Du siehst einen Hasen,
schrieb die Mutter,
blitzschnell ins nächstbeste Gebüsch huschen, und je länger du darüber nachdenkst, umso seltsamer mag es dir erscheinen … In deiner Erinnerung erkennst du ein graues Fell, war es Meister L. oder doch nur eine übergroße Ratte?
Acht, neun dieser Ratten würden wohl ausreichen, um einen toten Soldaten in wenigen Stunden bis auf die Knochen abzunagen. Und geht man davon aus, dass die Nager nur allzu gerne ihre Zähne einsetzen (bevor sie ihnen über den Kopf wachsen), wird einem auch schnell klar, dass wohl nicht viel von einem Körper bleibt, vielleicht ein paar Knorpel oder Knochenstaub.
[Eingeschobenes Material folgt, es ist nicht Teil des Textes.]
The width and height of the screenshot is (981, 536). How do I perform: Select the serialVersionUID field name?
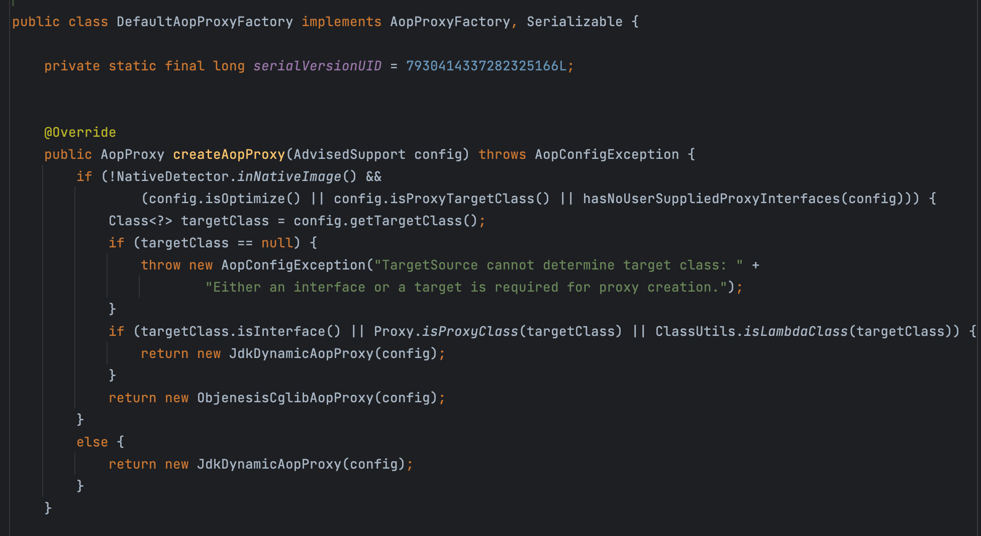(317, 66)
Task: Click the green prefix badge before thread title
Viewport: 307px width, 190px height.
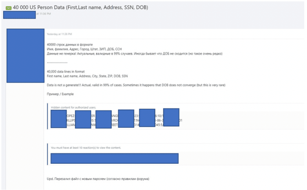Action: tap(9, 8)
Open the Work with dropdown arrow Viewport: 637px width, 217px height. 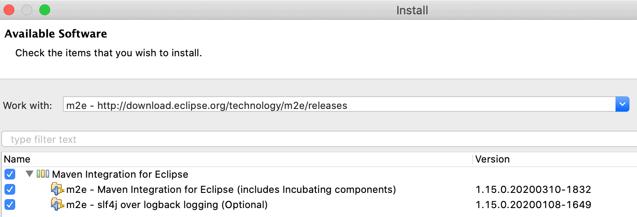623,105
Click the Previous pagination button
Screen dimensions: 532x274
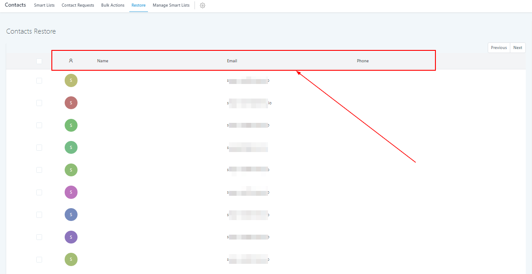point(499,48)
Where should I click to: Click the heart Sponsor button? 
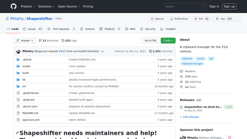157,19
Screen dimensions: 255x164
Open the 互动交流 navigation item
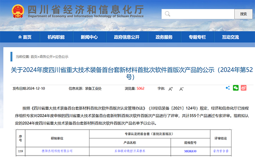point(230,37)
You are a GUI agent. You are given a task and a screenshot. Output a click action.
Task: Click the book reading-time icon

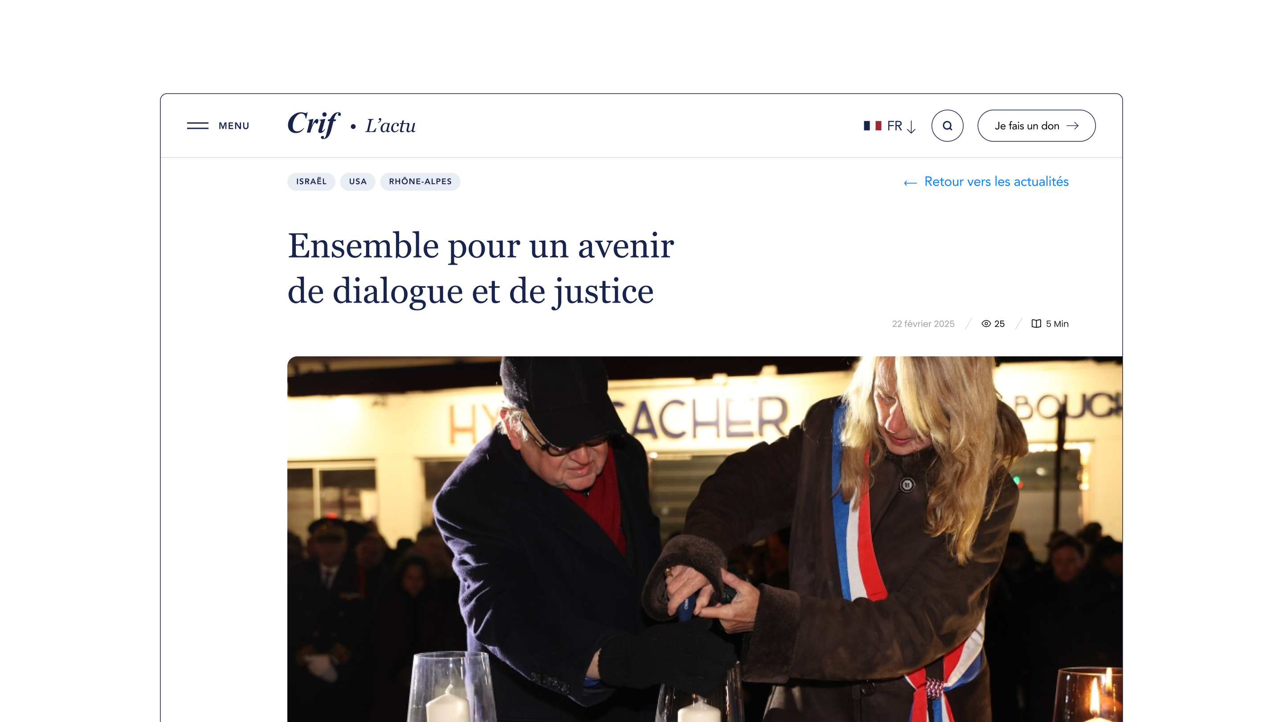click(1036, 323)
    Manchmal küssten sich die Mädchen unserer Siedlung im Wald, sie sagten,
bis es einer von euch tut,
und damit meinten sie uns Burschen, die ganz andere Sachen im Kopf hatten. Ich sah, wie sie einander mit ihren Zungen die Lippen leckten, immer dann, wenn wir irgendwo Blau- oder Himbeeren fanden, schier alles schien danach zu schmecken.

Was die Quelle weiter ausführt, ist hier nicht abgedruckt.